*Stored items from a collection:*
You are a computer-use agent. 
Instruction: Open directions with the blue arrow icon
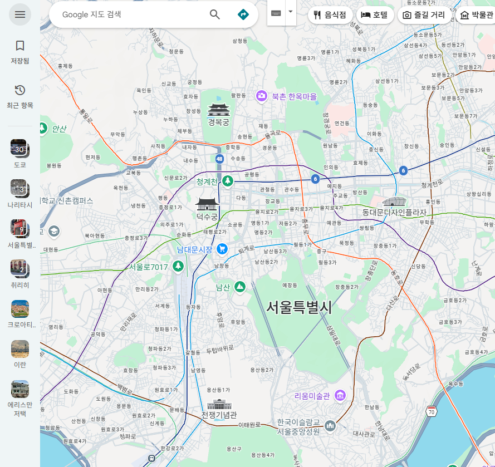coord(243,14)
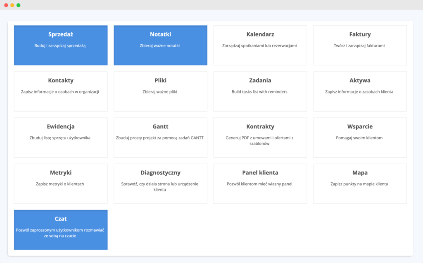
Task: Pick the Metryki module tile
Action: 61,184
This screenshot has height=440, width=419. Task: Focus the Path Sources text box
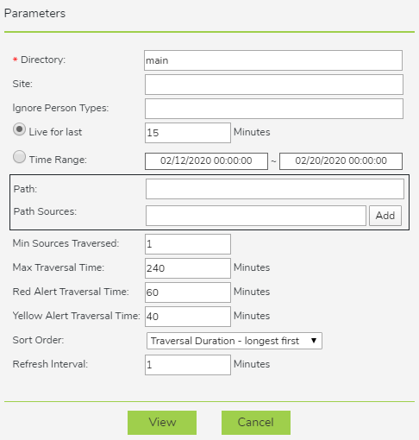pos(256,216)
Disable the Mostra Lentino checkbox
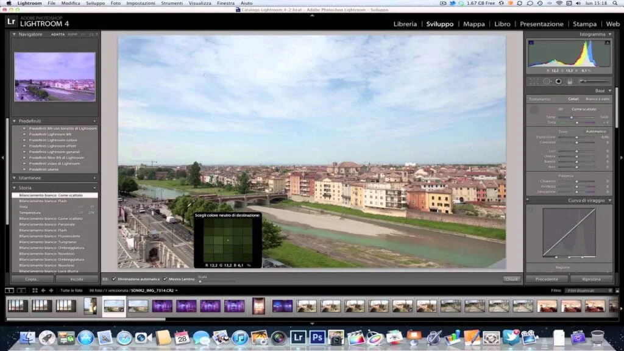 pos(165,279)
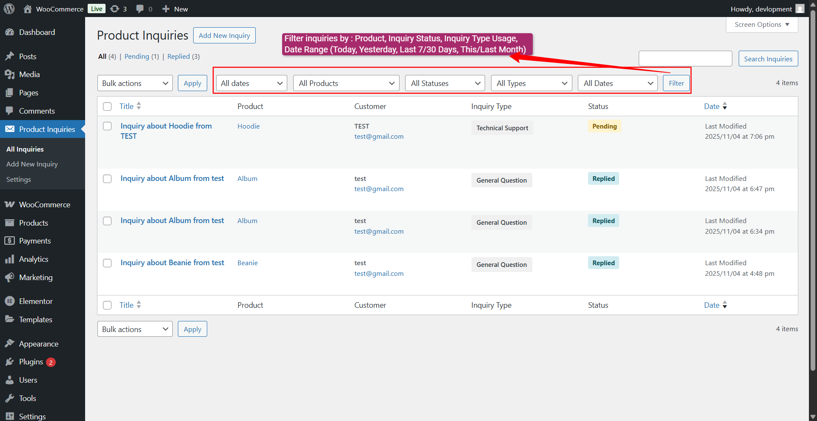Click the WordPress logo icon
Screen dimensions: 817x421
tap(9, 9)
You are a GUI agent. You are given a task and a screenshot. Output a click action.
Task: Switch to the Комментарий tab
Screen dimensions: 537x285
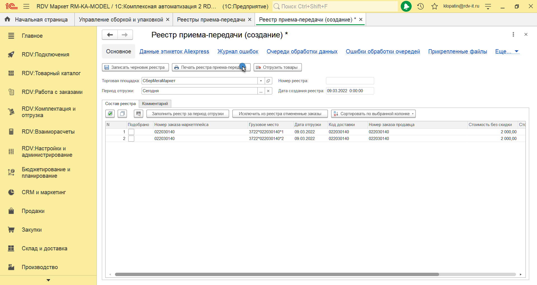coord(155,104)
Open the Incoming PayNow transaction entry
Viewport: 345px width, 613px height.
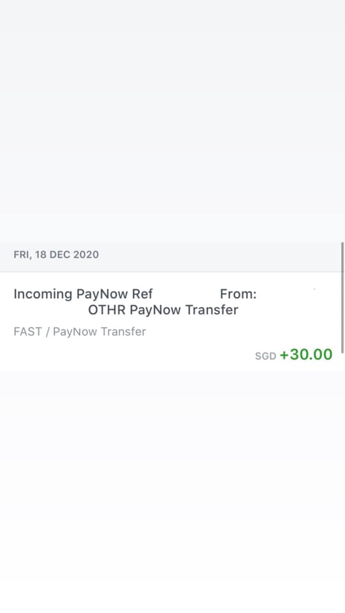173,321

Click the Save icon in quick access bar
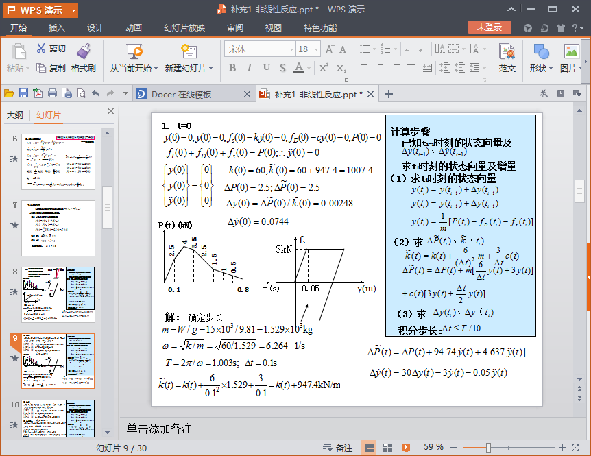[x=23, y=94]
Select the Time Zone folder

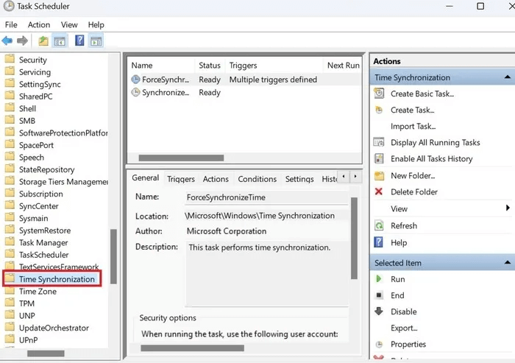tap(38, 292)
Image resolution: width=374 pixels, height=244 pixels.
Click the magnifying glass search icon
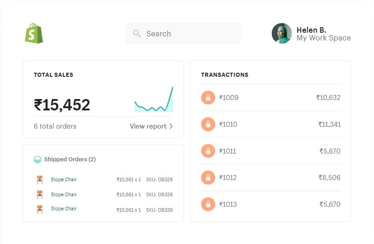[137, 34]
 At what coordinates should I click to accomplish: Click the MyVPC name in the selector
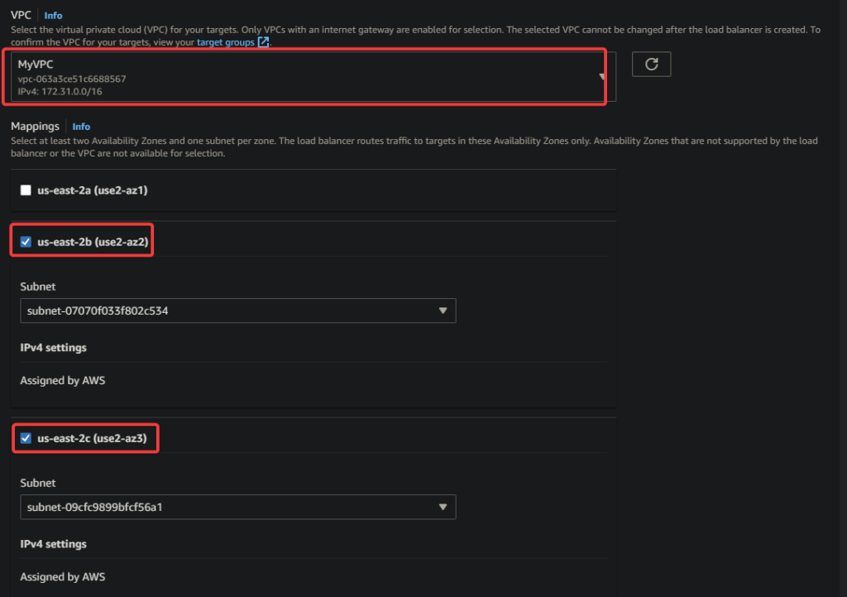coord(36,64)
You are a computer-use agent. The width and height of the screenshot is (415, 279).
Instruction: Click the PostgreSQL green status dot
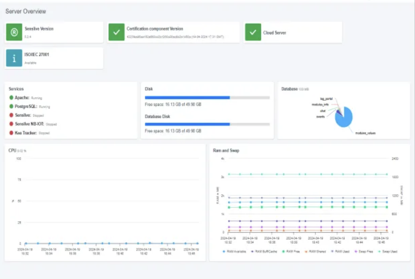click(x=11, y=106)
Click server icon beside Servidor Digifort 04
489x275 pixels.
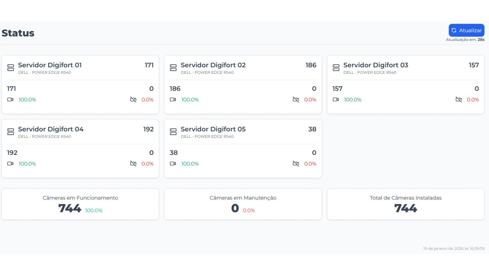[x=11, y=132]
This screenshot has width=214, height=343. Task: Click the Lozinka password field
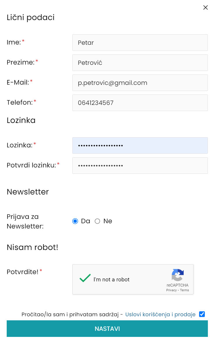(x=140, y=146)
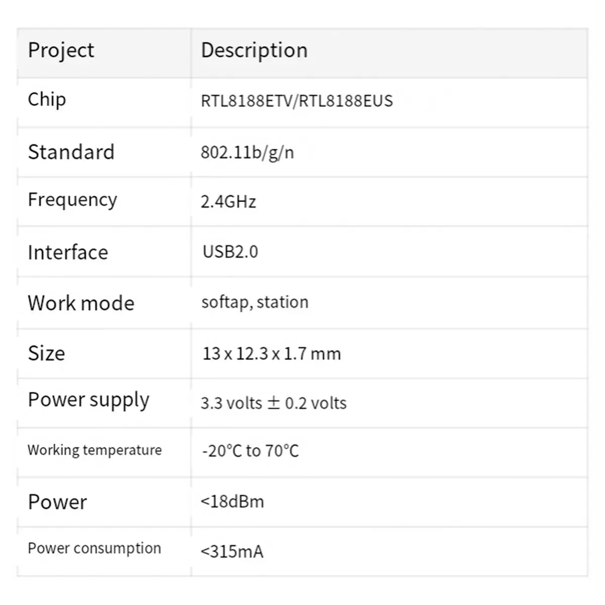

*TASK GOAL:*
The answer must be every line of the data that contains the word "computer".

*OUTPUT FOR THIS EXERCISE:*
You are a computer-use agent. 
You are a computer-use agent. The width and height of the screenshot is (415, 279).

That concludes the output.